> Work to complete:
Retype the stretch from the line containing "You are a computer-use agent. This" through the end of the items, leaving out the pictures.

> Input material:
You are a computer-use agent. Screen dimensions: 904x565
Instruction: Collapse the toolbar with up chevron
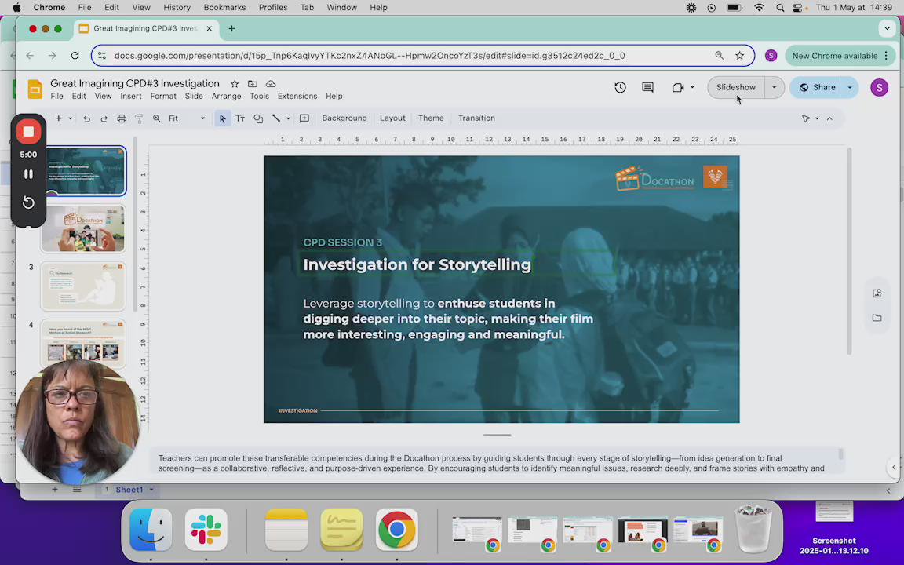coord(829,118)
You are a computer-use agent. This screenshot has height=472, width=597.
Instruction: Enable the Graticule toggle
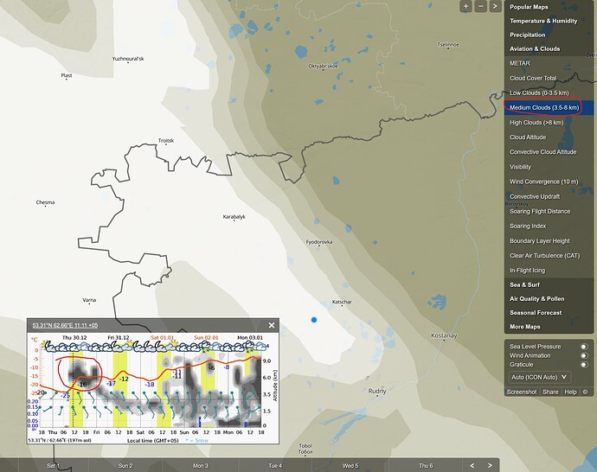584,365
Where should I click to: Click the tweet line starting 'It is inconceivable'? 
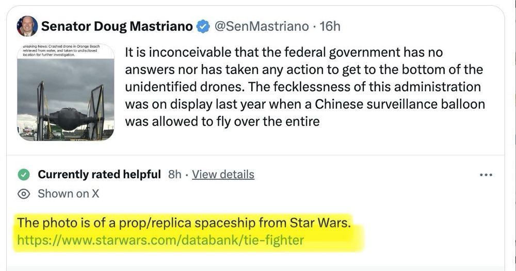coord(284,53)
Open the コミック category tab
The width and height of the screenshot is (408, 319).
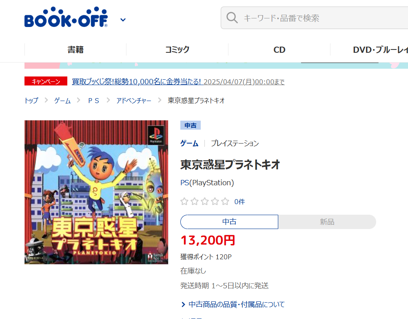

> Task answer:
You are a computer-use agent. This screenshot has height=472, width=597.
Instruction: Enable the Graticule toggle
584,365
Where should I click to: Click the tweet line starting 'It is inconceivable'? 
coord(284,53)
Open the コミック category tab
The width and height of the screenshot is (408, 319).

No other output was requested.